I may be perimenopausal too!

Lampros · 03/11/2024 23:28

How do you all live like this

LonelyInDville · 04/11/2024 00:15

I couldn’t live like this. Once I start not liking someone it’s all downhill after that. But I guess that’s why I’ve been single most of my life 😂

BookShark · 04/11/2024 00:43

Interesting that some have suggested it could be a peri-menopause thing. I'm late 40s and over the last year have found DH increasingly irritating. I'd put it down to just getting older and both becoming a bit less exciting generally (we met in our teens, so have been together forever!).

It's small stuff e.g. resentment about the fact he doesn't ever think about food shopping and walks through the door to find dinner is being served every night - although that makes perfect sense because he's back later and it would otherwise mean eating after 8pm, plus he always does the washing up after we've eaten. Or just the fact he's become more set in his ways, even though I suspect we both have, it's just they're different ways if that makes sense.
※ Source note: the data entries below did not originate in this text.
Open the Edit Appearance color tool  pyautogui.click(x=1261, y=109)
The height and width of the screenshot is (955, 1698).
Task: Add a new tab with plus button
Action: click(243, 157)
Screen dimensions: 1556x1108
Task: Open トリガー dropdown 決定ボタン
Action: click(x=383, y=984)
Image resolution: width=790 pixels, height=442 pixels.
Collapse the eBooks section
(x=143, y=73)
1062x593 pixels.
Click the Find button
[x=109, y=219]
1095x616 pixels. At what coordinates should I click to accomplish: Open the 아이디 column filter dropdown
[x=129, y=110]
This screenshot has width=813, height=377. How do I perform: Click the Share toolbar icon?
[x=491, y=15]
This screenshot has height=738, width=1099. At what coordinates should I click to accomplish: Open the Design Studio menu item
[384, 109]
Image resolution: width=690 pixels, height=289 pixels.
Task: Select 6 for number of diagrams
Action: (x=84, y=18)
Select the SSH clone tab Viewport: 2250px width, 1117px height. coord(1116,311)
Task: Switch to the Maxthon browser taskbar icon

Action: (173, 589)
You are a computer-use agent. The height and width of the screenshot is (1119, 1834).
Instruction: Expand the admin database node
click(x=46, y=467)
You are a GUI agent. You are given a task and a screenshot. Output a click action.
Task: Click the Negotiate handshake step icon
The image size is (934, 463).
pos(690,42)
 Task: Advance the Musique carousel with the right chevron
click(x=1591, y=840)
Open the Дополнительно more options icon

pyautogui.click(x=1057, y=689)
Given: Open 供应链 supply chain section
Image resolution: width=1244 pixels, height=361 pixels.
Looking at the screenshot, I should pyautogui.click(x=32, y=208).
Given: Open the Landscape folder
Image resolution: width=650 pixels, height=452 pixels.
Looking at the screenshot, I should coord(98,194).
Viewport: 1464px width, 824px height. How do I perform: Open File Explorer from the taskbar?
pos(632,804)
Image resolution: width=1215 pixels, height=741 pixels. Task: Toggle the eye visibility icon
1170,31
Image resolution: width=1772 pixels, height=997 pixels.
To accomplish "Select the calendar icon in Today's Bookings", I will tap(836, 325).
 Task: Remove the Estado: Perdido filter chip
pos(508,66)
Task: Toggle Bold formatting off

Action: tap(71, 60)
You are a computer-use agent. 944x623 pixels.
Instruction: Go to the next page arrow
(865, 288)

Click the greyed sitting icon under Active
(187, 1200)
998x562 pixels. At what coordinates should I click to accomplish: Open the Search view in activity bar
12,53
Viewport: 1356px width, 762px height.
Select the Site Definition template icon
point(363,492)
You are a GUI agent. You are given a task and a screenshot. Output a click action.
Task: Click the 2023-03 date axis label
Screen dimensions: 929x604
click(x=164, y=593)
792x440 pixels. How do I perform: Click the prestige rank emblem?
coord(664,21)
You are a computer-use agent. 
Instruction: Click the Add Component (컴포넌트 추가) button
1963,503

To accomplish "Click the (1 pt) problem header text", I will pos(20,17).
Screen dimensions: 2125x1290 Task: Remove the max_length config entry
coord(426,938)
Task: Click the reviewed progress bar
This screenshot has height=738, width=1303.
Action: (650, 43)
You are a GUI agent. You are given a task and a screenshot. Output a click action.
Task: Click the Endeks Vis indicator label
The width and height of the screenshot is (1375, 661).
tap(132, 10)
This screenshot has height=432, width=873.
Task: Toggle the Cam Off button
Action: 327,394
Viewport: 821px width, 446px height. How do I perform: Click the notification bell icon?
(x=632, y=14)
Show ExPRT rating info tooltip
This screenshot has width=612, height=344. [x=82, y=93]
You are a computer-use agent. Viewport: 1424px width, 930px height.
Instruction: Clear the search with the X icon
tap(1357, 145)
I don't want to divorce him, we still have fun together and I can't imagine myself with anyone else. But I do look forward to the nights he's away with work and it's just me and DD - everything seems just a little bit easier...

HeartandSeoul · 04/11/2024 01:26

BookShark · 04/11/2024 00:43

Interesting that some have suggested it could be a peri-menopause thing. I'm late 40s and over the last year have found DH increasingly irritating. I'd put it down to just getting older and both becoming a bit less exciting generally (we met in our teens, so have been together forever!).

It's small stuff e.g. resentment about the fact he doesn't ever think about food shopping and walks through the door to find dinner is being served every night - although that makes perfect sense because he's back later and it would otherwise mean eating after 8pm, plus he always does the washing up after we've eaten. Or just the fact he's become more set in his ways, even though I suspect we both have, it's just they're different ways if that makes sense.

I don't want to divorce him, we still have fun together and I can't imagine myself with anyone else. But I do look forward to the nights he's away with work and it's just me and DD - everything seems just a little bit easier...

It’s very common amongst perimenopausal women, according to the perimenopause Facebook pages I follow. I’ve certainly noticed my emotions are heightened generally now that I am in that stage of my life, but especially the week before my period, where I’m mentally planning to end my marriage. I focus on faults I see in him, and I’m such a moody cow during those days, but then it all passes when my period starts. I’ve decided to really try hard to let the positives out way the negatives, and appreciate that I have just as many (if not more!) faults than my DH does.

Sometimes being a woman is hard. Such a rollercoaster of emotions 😞.

willowstar · 04/11/2024 05:15

Yes, this is how I have become and I have chosen to separate. I reached 50 and realised that I really didn't want another ... 25 years perhaps, living with someone who I didn't truly love anymore and who I was no longer attracted to. It is tough. We have two children, pre-teen and teen, and we have very little money so have to live together for the time being, but I know it is the right thing to do. I had become very sad and lonely in our marriage and after about a decade of trying to make it work I just decided not to any more. Life is too short to be spending it with someone who doesn't enhance it.

FruitFlyPie · 04/11/2024 05:34

My husband and I were never super in love but yes, now I've gone off him completely and got the extreme ick for him. He's older than me and I've not at all attracted to his looks. Whenever I see a man my own age I think how amazing and fresh he looks by comparison (even if apart from that he's average looking).

I'm not sure if it's related to settling. I feel a bit resentful that he was never in love with me and we don't have many nice memories of nice dates or deep conversations. On the other hand though, I know plenty of people who were definitely in love, honey moon phase etc, who now feel the same as me. So maybe it's not related.